Bonti starts Phase II trial of EB-001 for scar reduction

9th February 2018 (Last Updated February 9th, 2018 00:00)

US-based biotechnology company Bonti has started a Phase II clinical trial of EB-001 in the treatment of reducing scars. 

US-based biotechnology company Bonti has started a Phase ll clinical trial of EB-001 in the treatment of reducing scars.

The 'Scar Healing Improvement with Neurotoxin E' (SHINE-1) trial primarily aims to examine the safety and efficacy of EB-001 injections in patients undergoing Mohs micrographic surgery on the forehead.

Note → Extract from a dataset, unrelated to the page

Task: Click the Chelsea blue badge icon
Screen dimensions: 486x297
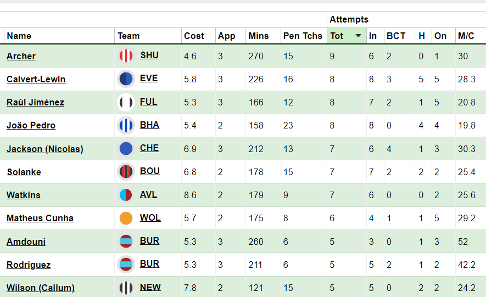Action: coord(126,148)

The randomised, placebo-controlled, double-blind, and parallel arm trial will examine a single intra-operative treatment of EB-001 intramuscular injections into the forehead muscles underlying the surgical wound using the Mohs procedure.

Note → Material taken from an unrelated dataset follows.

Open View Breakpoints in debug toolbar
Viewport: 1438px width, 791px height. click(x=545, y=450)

Primary efficacy outcome of the trial is to evaluate wound healing improvement and scar formation reduction including a visual analogue scale (VAS) and a scar cosmesis assessment and rating (SCAR) scale.

"The potential use of EB-001 for scar reduction is yet another way our differentiated botulinum neurotoxin may benefit patients and physicians alike."

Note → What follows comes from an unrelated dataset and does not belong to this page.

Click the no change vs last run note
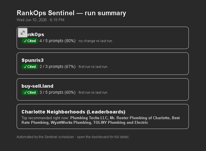Image resolution: width=206 pixels, height=151 pixels. pyautogui.click(x=95, y=41)
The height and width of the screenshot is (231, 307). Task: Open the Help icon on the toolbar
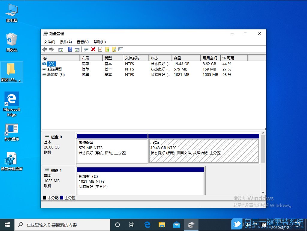pos(70,49)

Bonti CEO and co-founder Fauad Hasan said: "As a key facet of developing novel treatment paradigms driven by our unique biologic platform, EB-001 has the potential to help physicians repair 'cosmetically sensitive' wounds leading to improved outcomes for patients.

"The Mohs surgical model will serve as an excellent model for demonstrating proof-of-concept for our therapy because it is widely used on millions of patients in the United States annually and because it is representative of the face and neck scars, which physicians and patients are eager to address.

"The potential use of EB-001 for scar reduction is yet another way in which our differentiated botulinum neurotoxin may benefit patients and physicians alike."

Last year, Bonti conducted a proof-of-concept Phase llA clinical study of EB-001 in the treatment of glabellar (frown) lines and was able to meet the study’s primary endpoint. Findings have confirmed dose selection for the SHINE-1 study.